Malicious Steam Workshop Wallpapers Hijack Accounts via Wallpaper Engine, Distribute DarkKomet, Lumma, Vidar, and RenEngine
- Steam Workshop: Researchers found dozens of malicious wallpapers on Steam Workshop that exploit Wallpaper Engine.
- Malware Mix: Payloads include DarkKomet, Lumma and Vidar infostealers, and RenEngine.
- Top Targets: Gamers in China have accounted for most detections, with the campaign ongoing since at least August 2025.
Dozens of malicious application wallpapers on Steam Workshop, the gaming platform's built-in service for sharing custom content, have been uncovered. The attackers abuse Wallpaper Engine, a popular live wallpaper app, to hijack accounts and infect systems, predominantly those of gamers in China, with the DarkKomet backdoor, the Lumma and Vidar infostealers, and the RenEngine loader.
Wallpaper Engine supports several wallpaper types, including "application wallpapers," essentially standalone programs that can run foreign code directly on a user's computer. A June 17 update confirmed the malicious wallpapers were present as early as August 2025.
How the Steam Workshop Attack Works
Cybercriminals embedded malware into these wallpapers and published them for free, Kaspersky researchers have uncovered. Each malicious wallpaper had already been downloaded thousands, or even tens of thousands, of times.
In one sample, launching the wallpaper drops a backdoor file called Synaptics.exe, part of the DarkKomet malware family. At the same time, an executable named ._cache_GAME1.exe boots the actual game, NTRaholic, while installing a modified system library, AggregatorHost.dll.
This library hunts for the Steam app, hijacks the user's live session, and sends collected data to an attacker-controlled server. With control of the session, attackers can upload more malicious wallpapers to Steam Workshop.
Kaspersky caught familiar threats, including the DarkKomet backdoor, the Lumma and Vidar infostealers, and the RenEngine loader.
Malware Victims
The diversity suggests multiple independent groups. Gamers in China made up 89% of malicious download attempts, with Russia second at 5.5%. By the time the report went live, Steam had removed the identified wallpapers and links.
A Hudson Rock report from early this year said that dozens of global companies were breached via infostealer credentials.

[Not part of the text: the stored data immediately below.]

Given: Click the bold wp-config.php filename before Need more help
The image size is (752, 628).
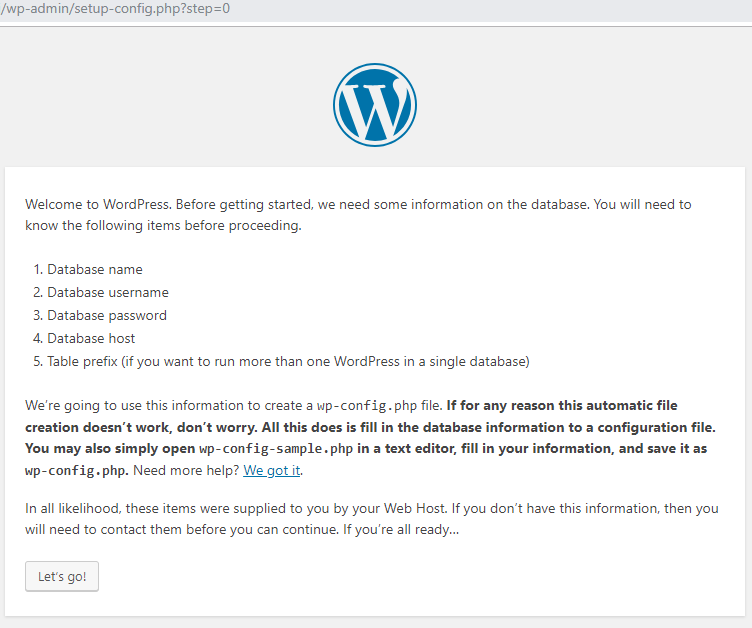Looking at the screenshot, I should (x=64, y=470).
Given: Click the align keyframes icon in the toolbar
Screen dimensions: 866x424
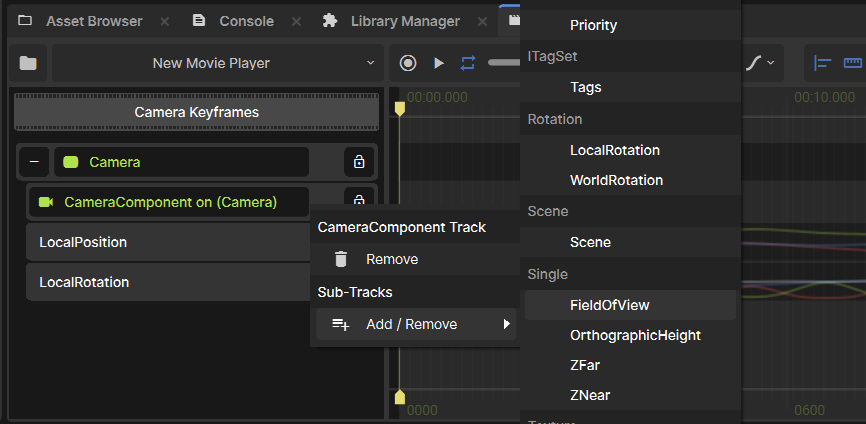Looking at the screenshot, I should pyautogui.click(x=823, y=63).
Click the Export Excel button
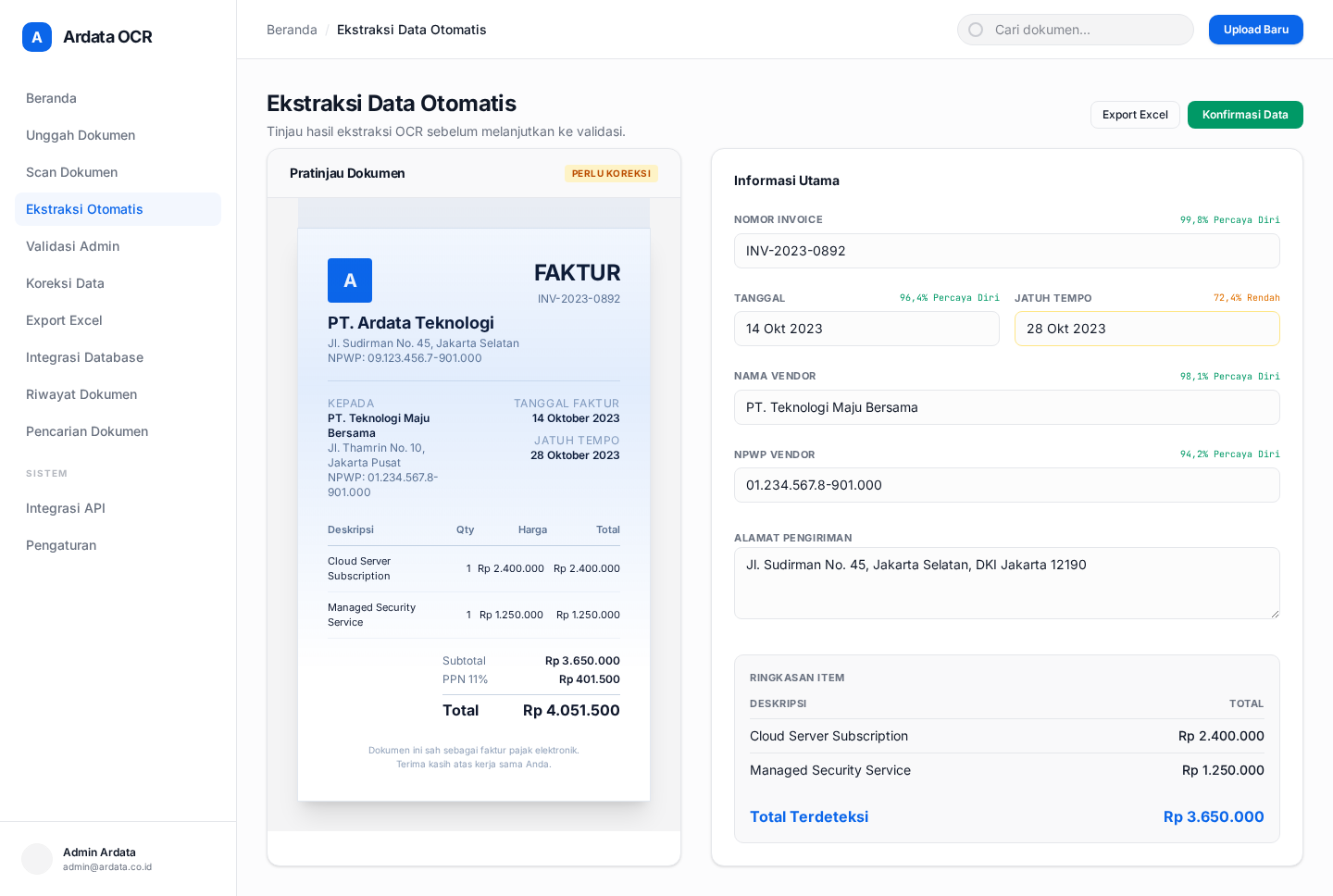 click(x=1135, y=115)
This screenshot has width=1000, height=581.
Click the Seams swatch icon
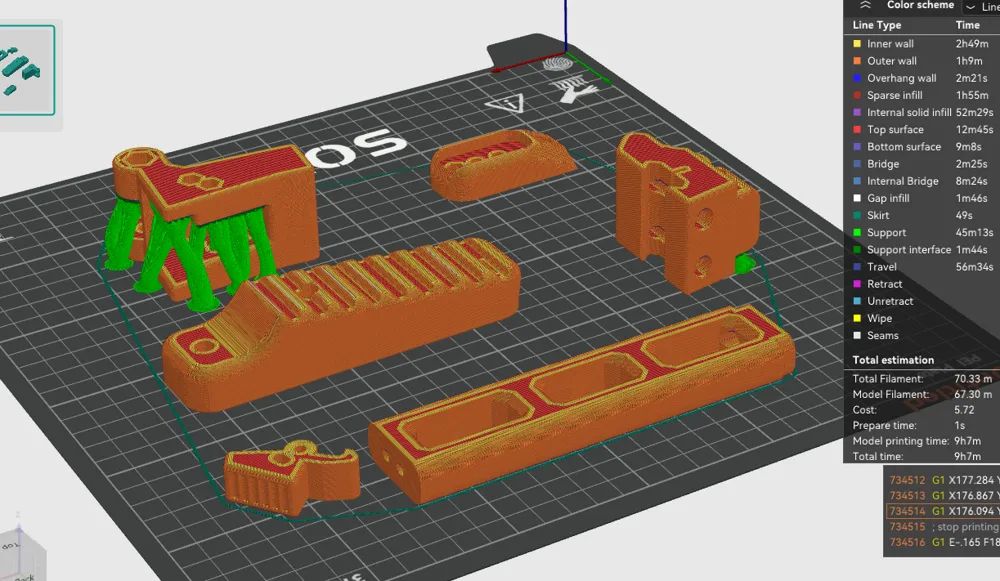[856, 336]
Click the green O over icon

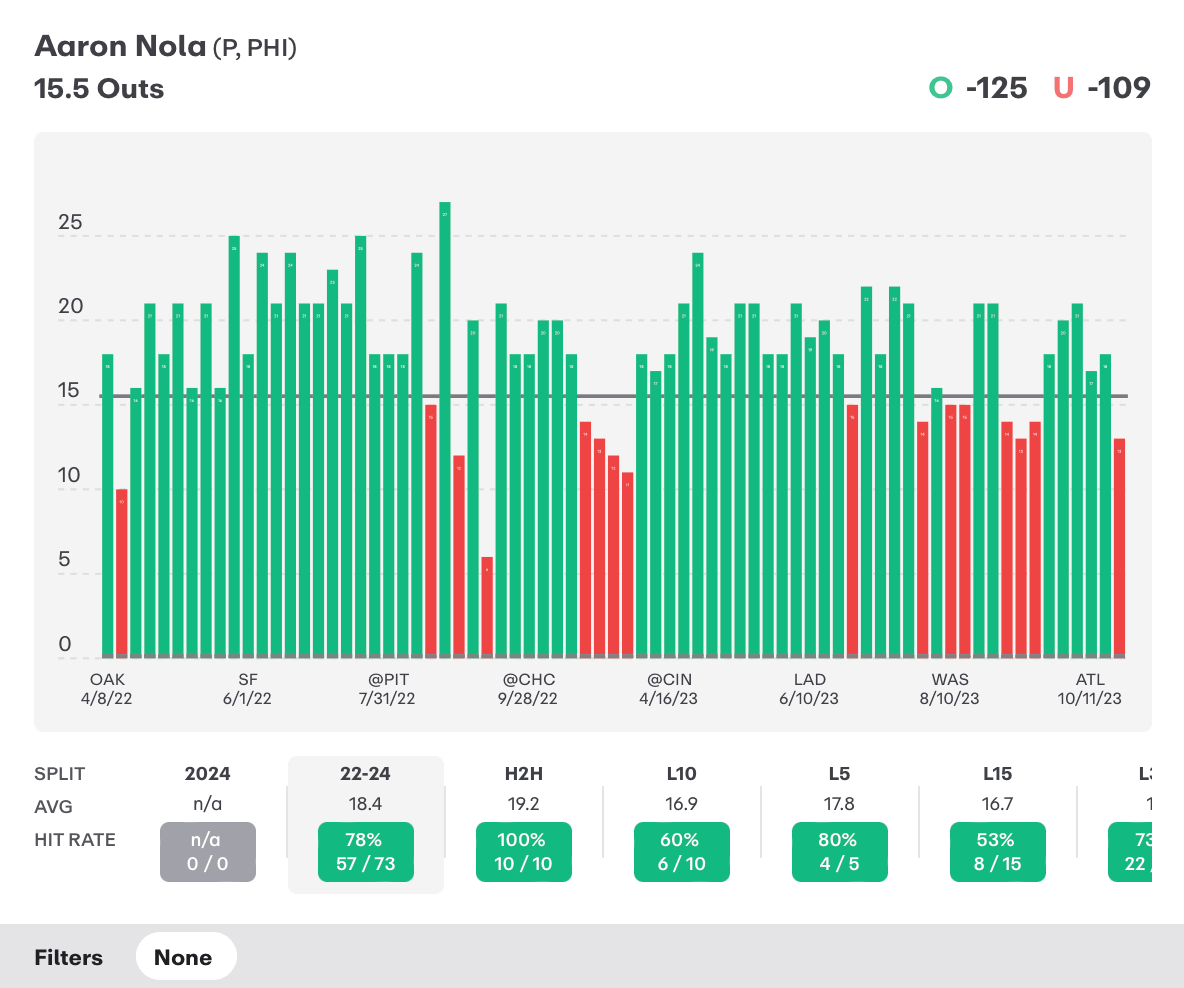940,88
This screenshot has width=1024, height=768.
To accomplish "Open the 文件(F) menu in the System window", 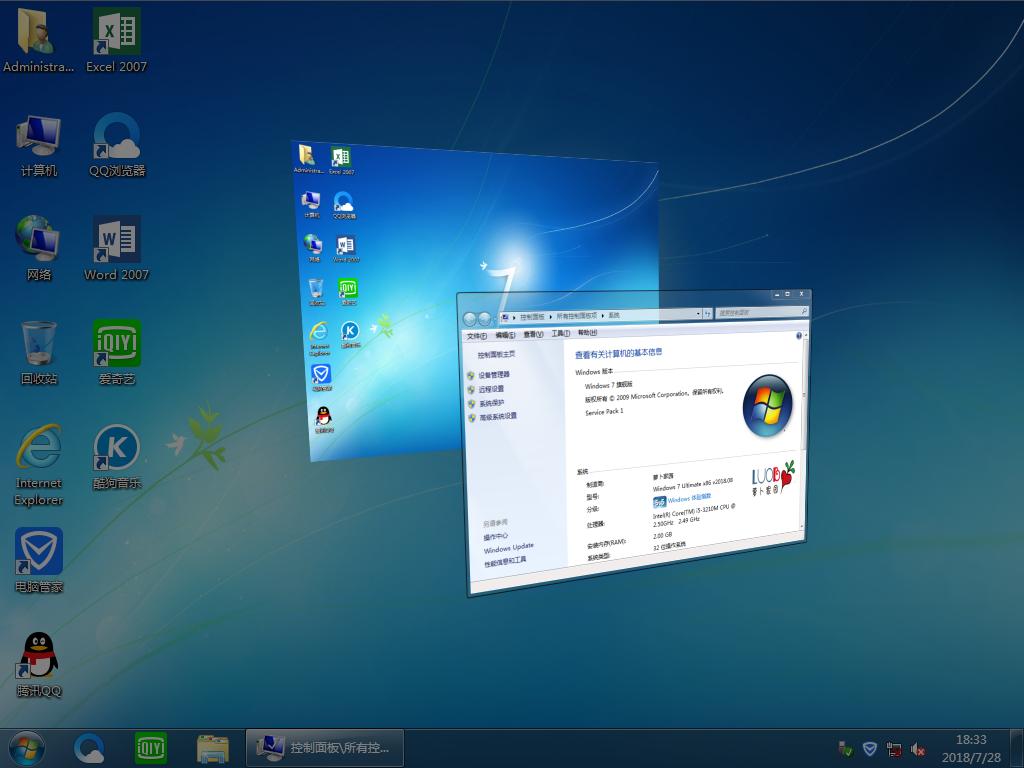I will pos(477,335).
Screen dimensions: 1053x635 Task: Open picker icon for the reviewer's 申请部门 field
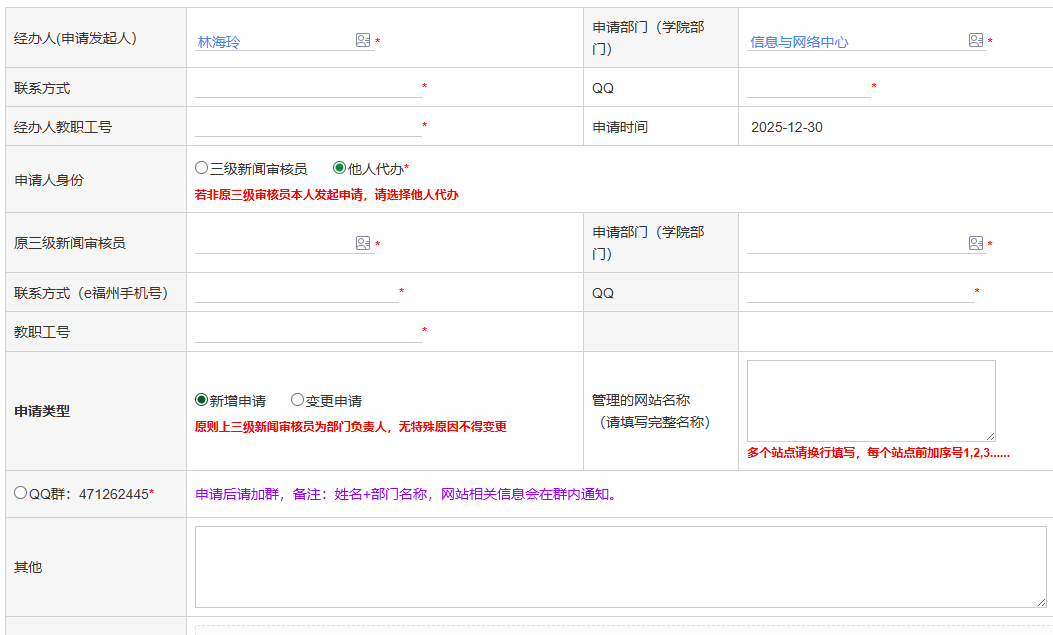pos(976,243)
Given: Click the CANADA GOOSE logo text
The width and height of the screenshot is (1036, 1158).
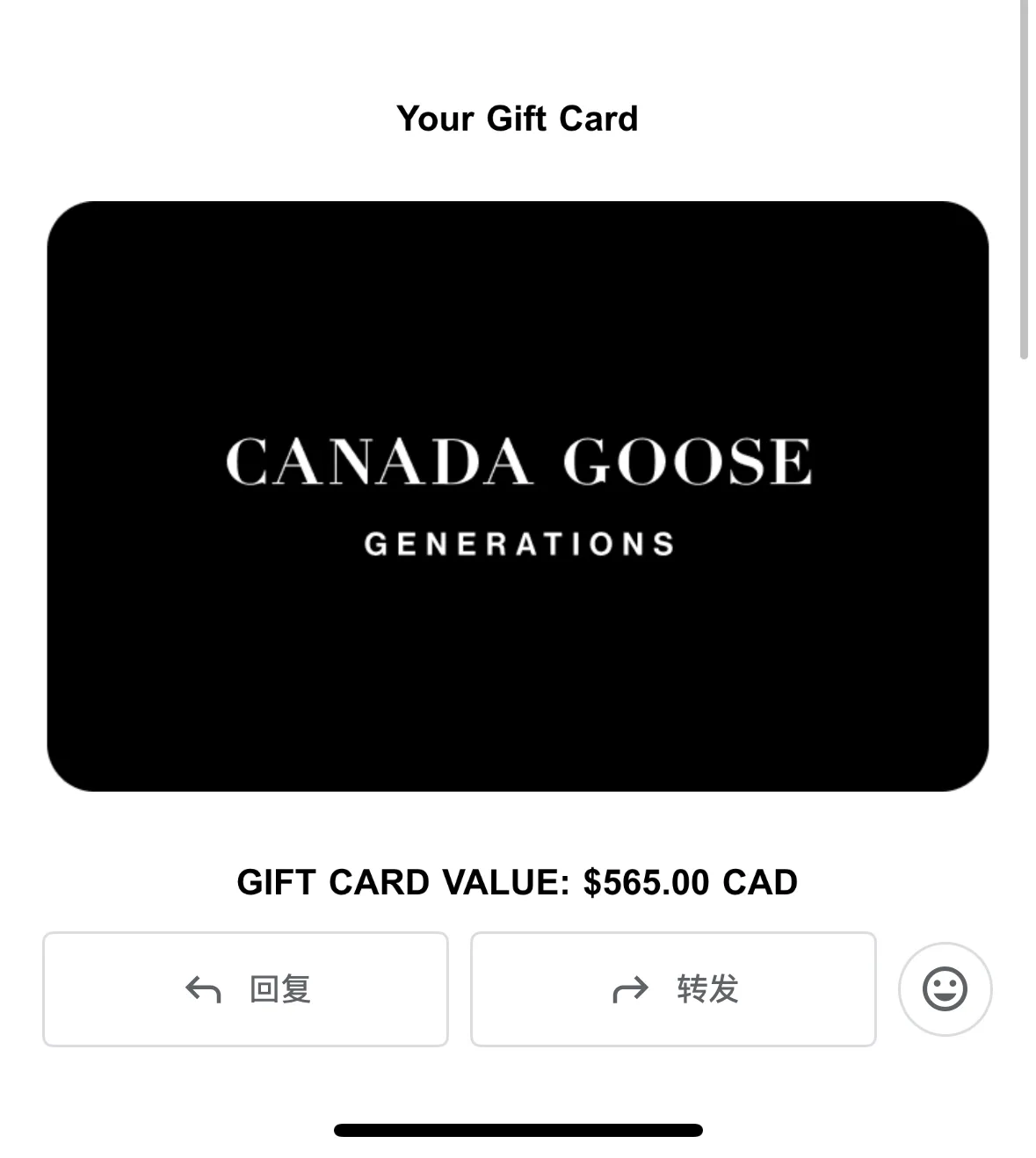Looking at the screenshot, I should click(518, 461).
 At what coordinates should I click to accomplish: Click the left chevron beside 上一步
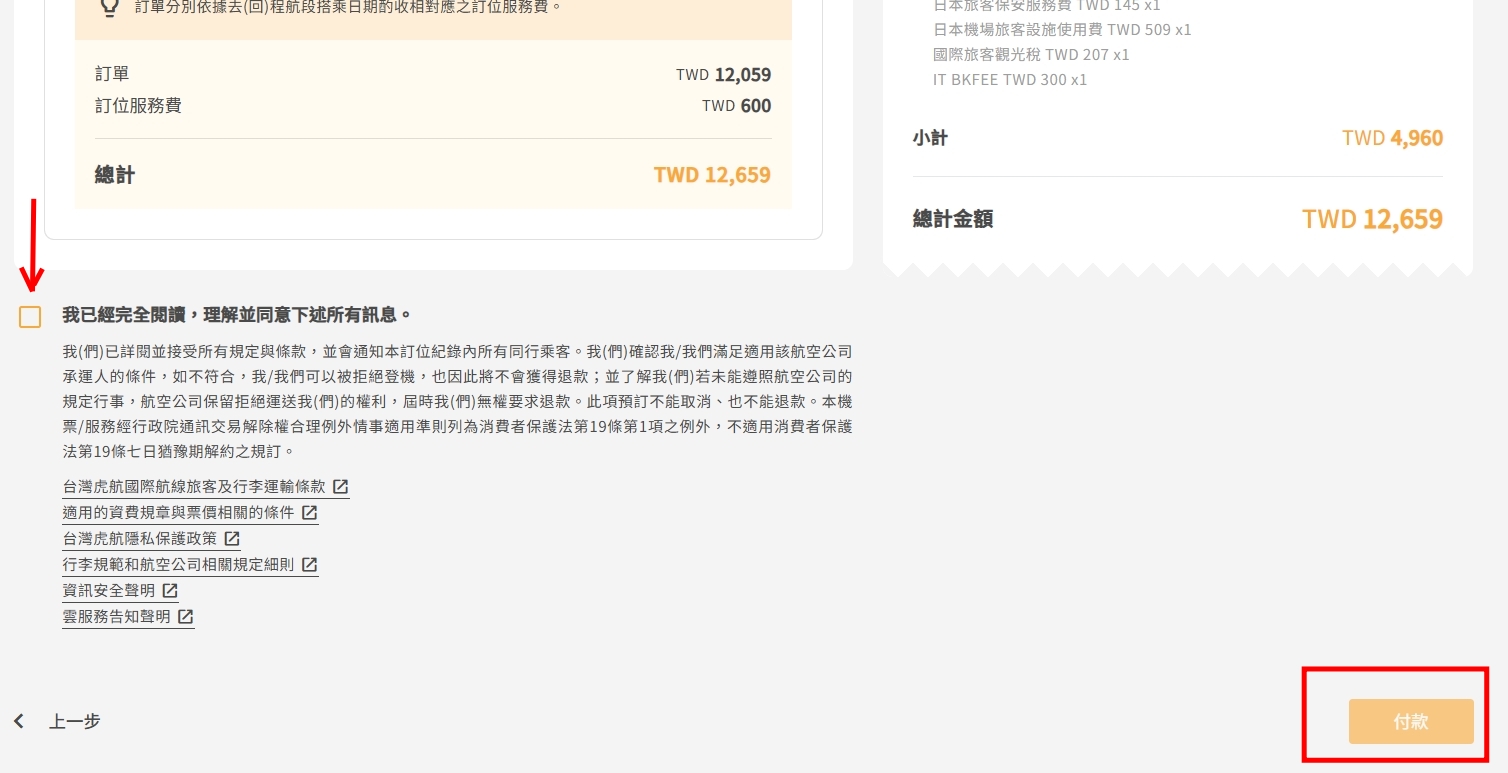(19, 721)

Lumma Stealer was among the top threats in 2025, with Lumma operators disabling the IDRAC tool and returning access to the twice-formatted servers by law enforcement. The same year, TikTok AI-generated videos distributed Vidar and StealC, and trojanized npm packages delivered Vidar.
In February 2025, 20 million leaked OpenAI accounts were put up for sale, possibly linked to the Redline, StealC, Lumma, and Vidar infostealers, and a Trojan-infected Steam game was removed by Valve.